St Martin-in-the-Fields, London
The twisted life and sublime music of the murderous Renaissance composer is examined with style

The story of Carlo Gesualdo gets more twisted the closer you look at it. He was a nobleman in Renaissance Italy who murdered his wife and her lover, before shutting himself away in a palace with a second wife and two concubines, amid an atmosphere of flagellation and suspected witchcraft. He was also the composer of vocal music so harmonically experimental that it still sounds as if it could almost be beamed in from another planet. Death of Gesualdo, created by the director Bill Barclay and vocal group the Gesualdo Six, tells the story to the composer’s own music, compelling us to look at it and keep on looking.

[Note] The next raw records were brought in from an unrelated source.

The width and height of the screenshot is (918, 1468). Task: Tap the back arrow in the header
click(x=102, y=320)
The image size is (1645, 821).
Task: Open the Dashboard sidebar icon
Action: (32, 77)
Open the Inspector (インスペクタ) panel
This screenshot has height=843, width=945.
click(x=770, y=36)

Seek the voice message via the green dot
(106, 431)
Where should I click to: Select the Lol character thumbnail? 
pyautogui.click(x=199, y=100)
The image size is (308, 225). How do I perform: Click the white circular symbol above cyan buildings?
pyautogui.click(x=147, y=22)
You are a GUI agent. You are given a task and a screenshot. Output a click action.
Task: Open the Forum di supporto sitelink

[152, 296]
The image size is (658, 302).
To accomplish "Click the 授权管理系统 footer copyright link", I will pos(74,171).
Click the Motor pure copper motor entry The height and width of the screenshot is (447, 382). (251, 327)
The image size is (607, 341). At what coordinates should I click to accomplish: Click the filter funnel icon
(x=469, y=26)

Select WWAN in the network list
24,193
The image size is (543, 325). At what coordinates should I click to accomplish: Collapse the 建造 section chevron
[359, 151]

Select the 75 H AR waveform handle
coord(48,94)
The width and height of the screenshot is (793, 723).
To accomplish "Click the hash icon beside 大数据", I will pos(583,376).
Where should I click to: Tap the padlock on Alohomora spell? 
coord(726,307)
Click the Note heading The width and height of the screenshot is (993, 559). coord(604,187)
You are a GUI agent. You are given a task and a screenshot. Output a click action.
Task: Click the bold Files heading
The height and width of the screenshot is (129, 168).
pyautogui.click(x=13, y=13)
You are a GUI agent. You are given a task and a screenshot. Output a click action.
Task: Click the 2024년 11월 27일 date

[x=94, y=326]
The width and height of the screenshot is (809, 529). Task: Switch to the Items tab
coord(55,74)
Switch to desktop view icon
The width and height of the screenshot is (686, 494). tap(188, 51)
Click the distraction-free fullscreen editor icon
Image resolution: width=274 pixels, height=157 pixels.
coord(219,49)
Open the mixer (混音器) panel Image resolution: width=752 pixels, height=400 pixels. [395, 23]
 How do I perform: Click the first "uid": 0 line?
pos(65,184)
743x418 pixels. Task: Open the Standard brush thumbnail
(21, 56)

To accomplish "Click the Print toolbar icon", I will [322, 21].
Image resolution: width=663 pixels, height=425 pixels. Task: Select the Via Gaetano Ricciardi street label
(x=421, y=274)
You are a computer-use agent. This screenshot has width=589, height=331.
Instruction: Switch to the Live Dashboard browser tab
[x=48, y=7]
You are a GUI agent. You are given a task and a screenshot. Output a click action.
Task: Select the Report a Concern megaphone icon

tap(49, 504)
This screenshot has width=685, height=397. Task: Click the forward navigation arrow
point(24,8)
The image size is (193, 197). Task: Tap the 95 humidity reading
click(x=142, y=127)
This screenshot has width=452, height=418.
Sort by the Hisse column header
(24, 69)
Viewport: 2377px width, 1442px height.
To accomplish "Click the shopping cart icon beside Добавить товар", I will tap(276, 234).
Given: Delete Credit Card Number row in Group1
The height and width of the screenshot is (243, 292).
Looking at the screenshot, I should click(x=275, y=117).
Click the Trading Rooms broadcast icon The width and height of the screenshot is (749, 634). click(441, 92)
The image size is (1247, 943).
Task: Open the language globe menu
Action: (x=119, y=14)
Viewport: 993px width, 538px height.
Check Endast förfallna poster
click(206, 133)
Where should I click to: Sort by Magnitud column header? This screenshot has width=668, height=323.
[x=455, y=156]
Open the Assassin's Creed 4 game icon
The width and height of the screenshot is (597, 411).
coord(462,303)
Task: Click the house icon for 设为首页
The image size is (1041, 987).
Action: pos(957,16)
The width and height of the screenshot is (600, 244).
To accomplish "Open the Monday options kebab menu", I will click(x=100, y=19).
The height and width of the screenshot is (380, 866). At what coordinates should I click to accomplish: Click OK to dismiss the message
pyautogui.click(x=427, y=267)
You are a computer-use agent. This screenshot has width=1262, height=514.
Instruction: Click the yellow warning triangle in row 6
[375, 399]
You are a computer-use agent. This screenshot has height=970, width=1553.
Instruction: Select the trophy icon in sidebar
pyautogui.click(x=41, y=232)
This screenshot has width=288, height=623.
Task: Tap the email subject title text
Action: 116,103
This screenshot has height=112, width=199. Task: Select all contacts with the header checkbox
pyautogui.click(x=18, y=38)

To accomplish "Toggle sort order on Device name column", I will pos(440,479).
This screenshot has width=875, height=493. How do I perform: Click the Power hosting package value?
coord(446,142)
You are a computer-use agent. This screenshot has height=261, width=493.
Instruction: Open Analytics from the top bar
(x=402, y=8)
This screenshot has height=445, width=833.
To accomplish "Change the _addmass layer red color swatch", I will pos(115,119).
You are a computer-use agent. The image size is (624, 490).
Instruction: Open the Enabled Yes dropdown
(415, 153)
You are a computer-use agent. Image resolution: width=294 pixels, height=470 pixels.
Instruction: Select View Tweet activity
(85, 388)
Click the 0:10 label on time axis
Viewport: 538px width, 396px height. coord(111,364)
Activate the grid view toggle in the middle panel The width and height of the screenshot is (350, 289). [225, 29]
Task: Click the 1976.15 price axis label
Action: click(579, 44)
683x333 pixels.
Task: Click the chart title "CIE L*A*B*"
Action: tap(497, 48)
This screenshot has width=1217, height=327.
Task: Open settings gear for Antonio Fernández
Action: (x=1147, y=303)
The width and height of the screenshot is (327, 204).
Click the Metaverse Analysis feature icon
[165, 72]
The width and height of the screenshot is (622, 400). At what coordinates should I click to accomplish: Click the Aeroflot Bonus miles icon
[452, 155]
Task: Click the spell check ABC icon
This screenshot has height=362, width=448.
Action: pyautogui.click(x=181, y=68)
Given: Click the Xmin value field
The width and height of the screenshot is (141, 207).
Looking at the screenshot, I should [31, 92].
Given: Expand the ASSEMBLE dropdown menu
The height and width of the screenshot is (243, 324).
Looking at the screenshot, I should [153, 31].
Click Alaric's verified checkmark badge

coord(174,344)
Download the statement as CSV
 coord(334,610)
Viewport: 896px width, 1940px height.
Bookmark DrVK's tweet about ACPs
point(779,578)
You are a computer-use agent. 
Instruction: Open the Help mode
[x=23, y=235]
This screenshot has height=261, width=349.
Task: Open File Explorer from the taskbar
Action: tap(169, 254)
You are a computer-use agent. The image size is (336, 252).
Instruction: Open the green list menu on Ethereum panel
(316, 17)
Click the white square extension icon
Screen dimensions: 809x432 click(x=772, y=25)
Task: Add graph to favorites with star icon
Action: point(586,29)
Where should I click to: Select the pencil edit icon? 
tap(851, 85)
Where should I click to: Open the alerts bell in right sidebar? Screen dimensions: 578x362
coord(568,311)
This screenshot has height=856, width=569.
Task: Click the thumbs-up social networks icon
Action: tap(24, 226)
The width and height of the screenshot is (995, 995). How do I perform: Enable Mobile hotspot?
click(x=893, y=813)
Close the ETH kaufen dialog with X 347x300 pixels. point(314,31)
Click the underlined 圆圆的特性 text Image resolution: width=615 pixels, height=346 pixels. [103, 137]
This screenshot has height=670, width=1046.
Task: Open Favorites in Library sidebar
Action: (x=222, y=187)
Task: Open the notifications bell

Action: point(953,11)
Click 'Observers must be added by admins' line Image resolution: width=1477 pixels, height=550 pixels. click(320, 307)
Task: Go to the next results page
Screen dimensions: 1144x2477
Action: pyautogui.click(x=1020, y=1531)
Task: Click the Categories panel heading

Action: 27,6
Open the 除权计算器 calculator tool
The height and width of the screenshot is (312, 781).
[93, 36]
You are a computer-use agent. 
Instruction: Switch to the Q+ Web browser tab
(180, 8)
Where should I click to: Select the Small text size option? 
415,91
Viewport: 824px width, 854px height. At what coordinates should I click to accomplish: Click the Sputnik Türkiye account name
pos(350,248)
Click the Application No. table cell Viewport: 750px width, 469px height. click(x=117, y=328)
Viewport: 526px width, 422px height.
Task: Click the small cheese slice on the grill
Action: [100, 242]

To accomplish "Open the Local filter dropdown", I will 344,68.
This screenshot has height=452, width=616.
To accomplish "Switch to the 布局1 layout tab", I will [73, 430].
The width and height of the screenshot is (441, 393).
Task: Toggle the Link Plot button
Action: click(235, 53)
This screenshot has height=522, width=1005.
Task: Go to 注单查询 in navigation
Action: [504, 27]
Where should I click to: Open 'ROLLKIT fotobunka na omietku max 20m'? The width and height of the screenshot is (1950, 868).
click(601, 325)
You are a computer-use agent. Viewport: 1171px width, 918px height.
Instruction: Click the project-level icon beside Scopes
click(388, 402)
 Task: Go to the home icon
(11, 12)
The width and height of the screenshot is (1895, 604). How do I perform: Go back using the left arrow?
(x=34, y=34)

Like their 2023 creation Secret Byrd, it was co-commissioned by St Martin-in-the-Fields, and the dimly lit church setting lent an extra frisson to its premiere here. It starts in 1611, with the composer on his deathbed, then unfolds in flashback. Gesualdo is first seen as a child, represented by a puppet; then the actor Markus Weinfurter takes over. As a young man he’s given a piece of wood that might be a cross, a sword – or a lute, we realise, thanks to a bit of air-guitar-style miming as Gesualdo falls in love with music, a slightly silly episode that is perhaps the staging’s only false note.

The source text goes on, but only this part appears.